>>>

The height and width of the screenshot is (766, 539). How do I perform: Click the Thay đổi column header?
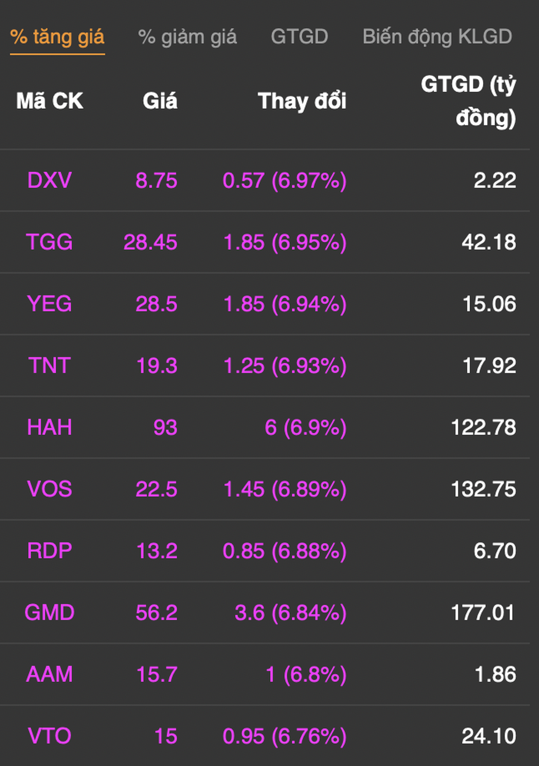pos(302,101)
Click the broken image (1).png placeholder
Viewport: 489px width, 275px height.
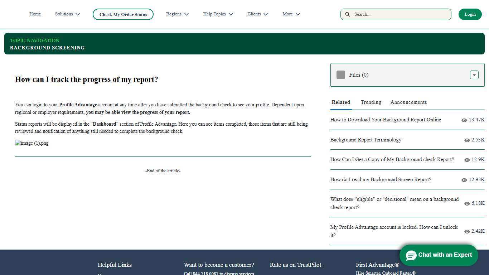(x=32, y=143)
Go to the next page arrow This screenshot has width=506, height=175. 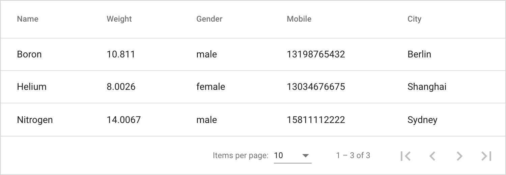[x=459, y=156]
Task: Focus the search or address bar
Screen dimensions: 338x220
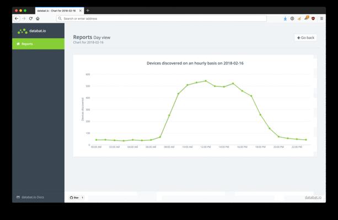Action: pos(163,19)
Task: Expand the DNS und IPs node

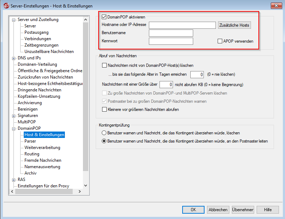Action: coord(14,58)
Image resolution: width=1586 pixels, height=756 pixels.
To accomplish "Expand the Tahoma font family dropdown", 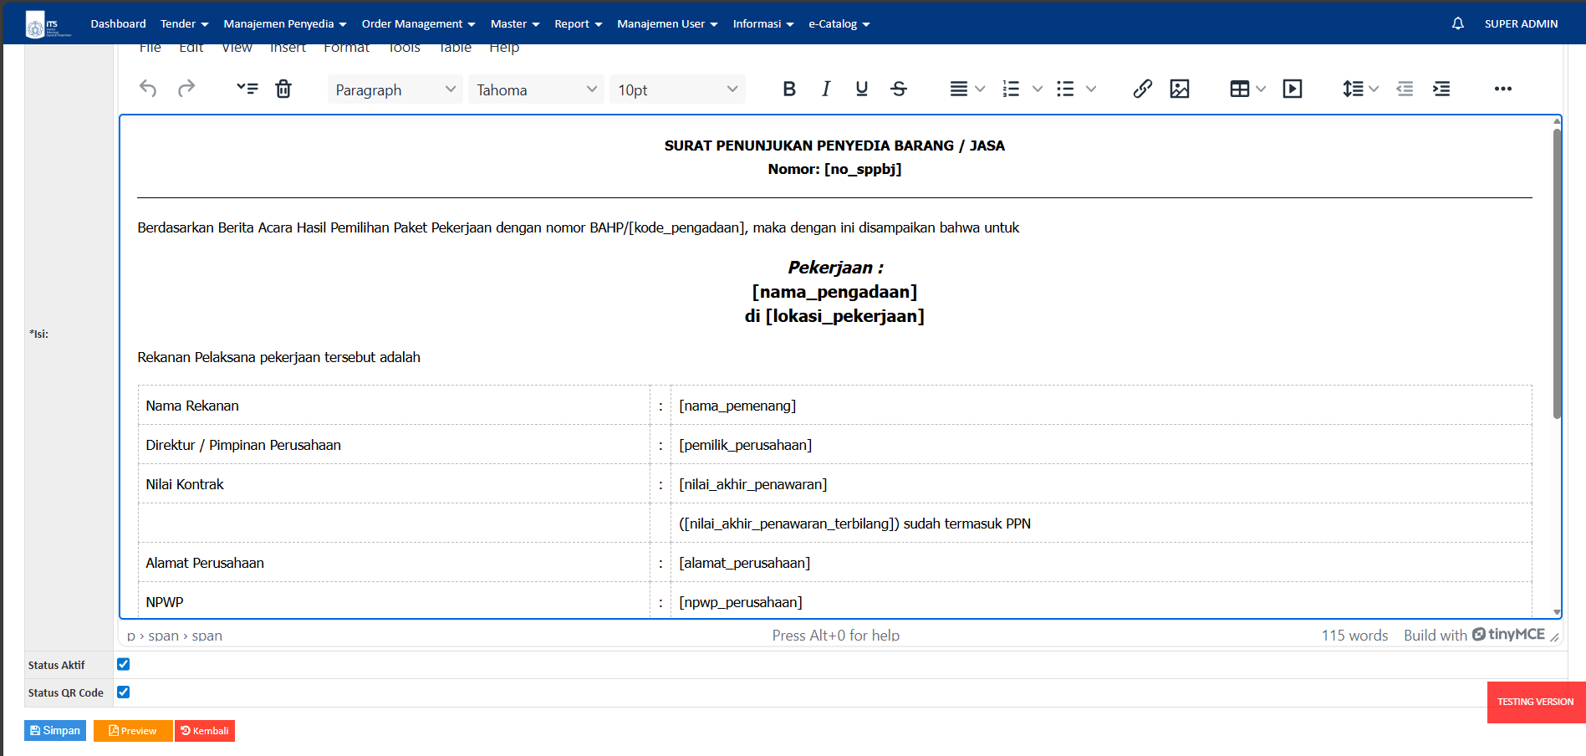I will click(x=535, y=89).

<<<

**実施内容**
エントリの先頭から「(x=32, y=143)」を含む行までを、両端の行も含めて一字一句そのまま出力してください。画像は出力に含めないでください。

**出力結果**
The height and width of the screenshot is (766, 539). How do I perform: Click the Thay đổi column header?
pos(302,101)
Click the broken image (1).png placeholder
Viewport: 489px width, 275px height.
(x=32, y=143)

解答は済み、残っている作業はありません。